The sets $S_k=\{x\in\mathbb{R}\colon f^{(k)}(x)=0\}$ are closed and cover $\mathbb{R}$ so the Baire Category Theorem applies and gives that the union $\bigcup_{k=0}^\infty S_k^{\text{int}}$ is dense in $\mathbb{R}$ where the interiors of the $S_k$ form an increasing chain $S_0^{\text{int}}\subseteq S_1^{\text{int}}\subseteq\ldots$. In particular, this shows that inside every open ball, there is a smaller open ball on which $f$ is a polynomial. However, this falls short of showing that $f$ is globally a polynomial.

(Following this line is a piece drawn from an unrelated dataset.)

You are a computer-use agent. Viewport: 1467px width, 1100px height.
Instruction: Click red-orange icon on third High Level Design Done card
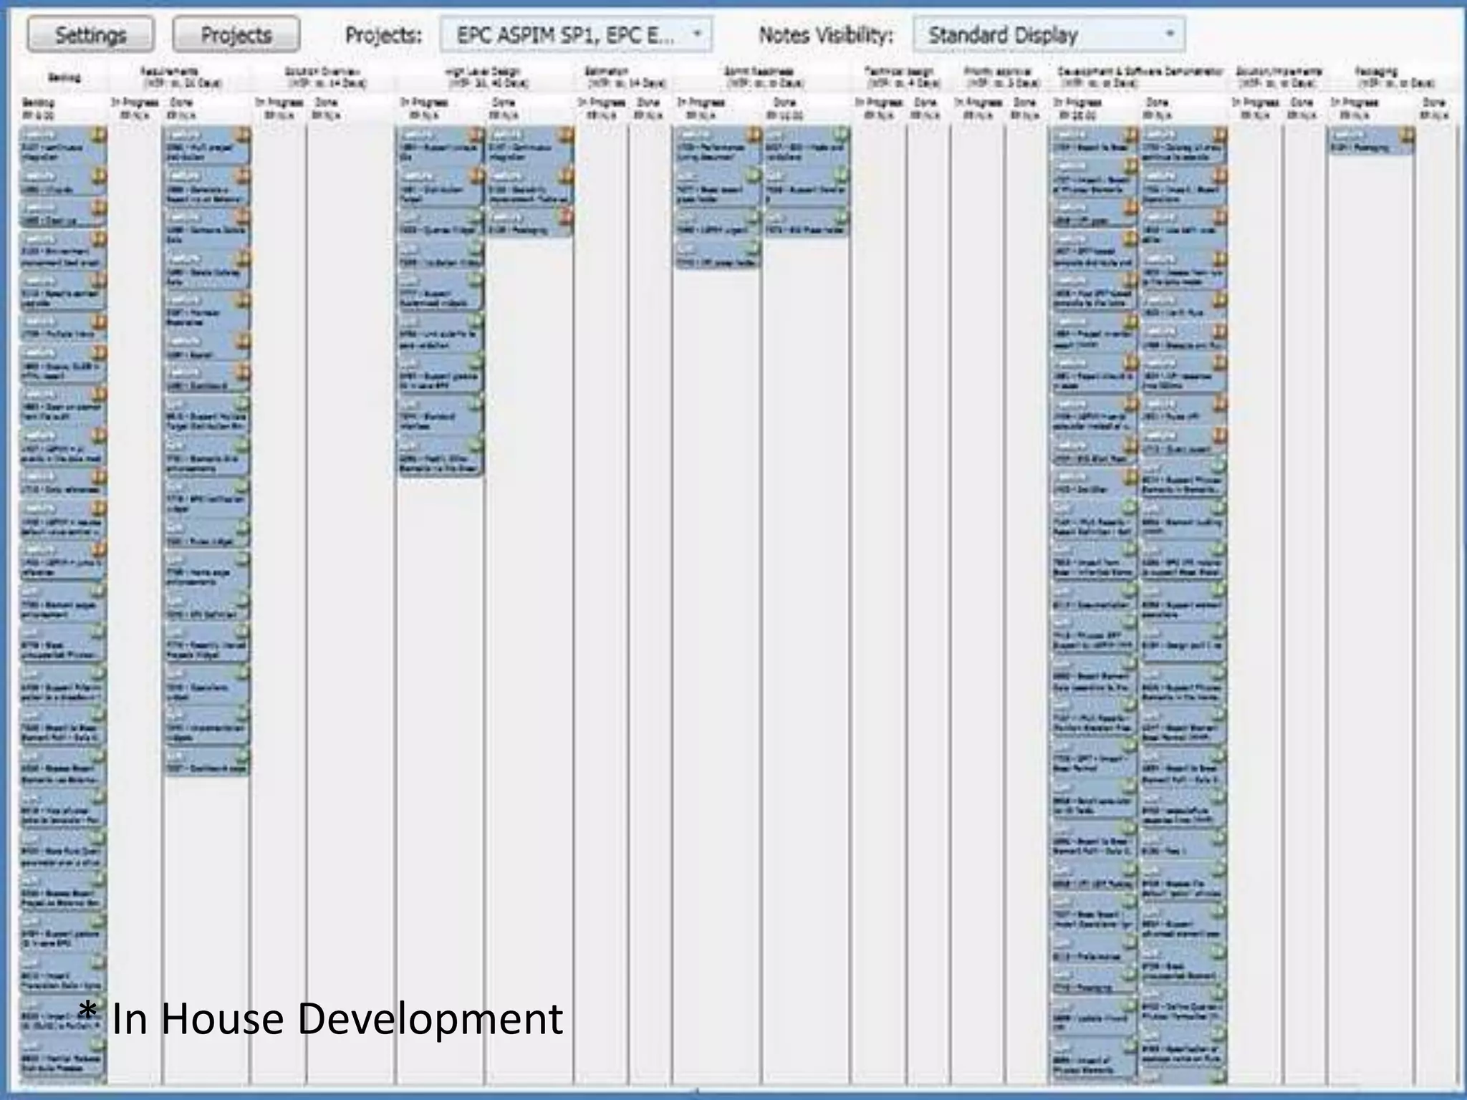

Additionally, I cannot see how to construct a counterexample as it is impossible to glue different polynomials together in a smooth way.
If the question ends up being true, I would also be interested in knowing if an analogous result holds for $\mathbb{R}^n$, although one would have to be careful with the statement of the problem since $e^x$ as a function on $\mathbb{R}^2$ has the property that some derivative is zero at every point.